● **What you are asked to do**
Reproduce the entries exactly.

Collected data
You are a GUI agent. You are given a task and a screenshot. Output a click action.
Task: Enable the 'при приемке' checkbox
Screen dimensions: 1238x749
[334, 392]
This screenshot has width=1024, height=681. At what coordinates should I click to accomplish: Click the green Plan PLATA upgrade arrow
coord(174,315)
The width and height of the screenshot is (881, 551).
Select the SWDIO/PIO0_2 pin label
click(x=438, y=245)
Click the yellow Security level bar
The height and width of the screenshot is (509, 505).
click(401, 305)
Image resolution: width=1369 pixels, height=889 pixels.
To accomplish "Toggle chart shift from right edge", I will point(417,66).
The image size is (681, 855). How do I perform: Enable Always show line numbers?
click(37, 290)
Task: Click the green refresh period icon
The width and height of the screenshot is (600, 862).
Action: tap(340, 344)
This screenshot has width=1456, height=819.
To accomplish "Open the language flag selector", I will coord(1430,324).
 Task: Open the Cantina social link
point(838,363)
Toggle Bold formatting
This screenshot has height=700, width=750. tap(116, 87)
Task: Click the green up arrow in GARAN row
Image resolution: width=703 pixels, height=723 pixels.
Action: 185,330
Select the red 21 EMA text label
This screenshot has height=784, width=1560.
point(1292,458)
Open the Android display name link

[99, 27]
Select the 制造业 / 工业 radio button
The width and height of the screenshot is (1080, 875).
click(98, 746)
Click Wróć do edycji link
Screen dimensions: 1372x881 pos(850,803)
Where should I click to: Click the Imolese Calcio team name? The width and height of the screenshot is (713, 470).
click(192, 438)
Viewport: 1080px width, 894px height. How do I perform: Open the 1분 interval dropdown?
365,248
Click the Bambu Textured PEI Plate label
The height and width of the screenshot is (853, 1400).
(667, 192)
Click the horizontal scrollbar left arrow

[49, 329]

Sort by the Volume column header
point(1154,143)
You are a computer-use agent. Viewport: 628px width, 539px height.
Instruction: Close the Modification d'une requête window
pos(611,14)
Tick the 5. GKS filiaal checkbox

● **Answer to the exercise**
You are a GUI agent. You are given a task and a screenshot. Output a click action.
Task: Enable the 'при приемке' checkbox
Screen dimensions: 1238x749
[334, 392]
This screenshot has width=1024, height=681. At what coordinates should I click to accomplish: Click the green Plan PLATA upgrade arrow
coord(174,315)
The width and height of the screenshot is (881, 551).
Select the SWDIO/PIO0_2 pin label
click(x=438, y=245)
Click the yellow Security level bar
The height and width of the screenshot is (509, 505).
click(401, 305)
Image resolution: width=1369 pixels, height=889 pixels.
To accomplish "Toggle chart shift from right edge", I will point(417,66).
The image size is (681, 855). How do I perform: Enable Always show line numbers?
click(37, 290)
Task: Click the green refresh period icon
The width and height of the screenshot is (600, 862).
Action: tap(340, 344)
This screenshot has width=1456, height=819.
To accomplish "Open the language flag selector", I will coord(1430,324).
 Task: Open the Cantina social link
point(838,363)
Toggle Bold formatting
This screenshot has height=700, width=750. tap(116, 87)
Task: Click the green up arrow in GARAN row
Image resolution: width=703 pixels, height=723 pixels.
Action: 185,330
Select the red 21 EMA text label
This screenshot has height=784, width=1560.
point(1292,458)
Open the Android display name link

[99, 27]
Select the 制造业 / 工业 radio button
The width and height of the screenshot is (1080, 875).
click(98, 746)
Click Wróć do edycji link
Screen dimensions: 1372x881 pos(850,803)
Where should I click to: Click the Imolese Calcio team name? The width and height of the screenshot is (713, 470).
click(192, 438)
Viewport: 1080px width, 894px height. How do I perform: Open the 1분 interval dropdown?
365,248
Click the Bambu Textured PEI Plate label
The height and width of the screenshot is (853, 1400).
(667, 192)
Click the horizontal scrollbar left arrow

[49, 329]

Sort by the Volume column header
point(1154,143)
You are a computer-use agent. Viewport: 628px width, 539px height.
Instruction: Close the Modification d'une requête window
pos(611,14)
Tick the 5. GKS filiaal checkbox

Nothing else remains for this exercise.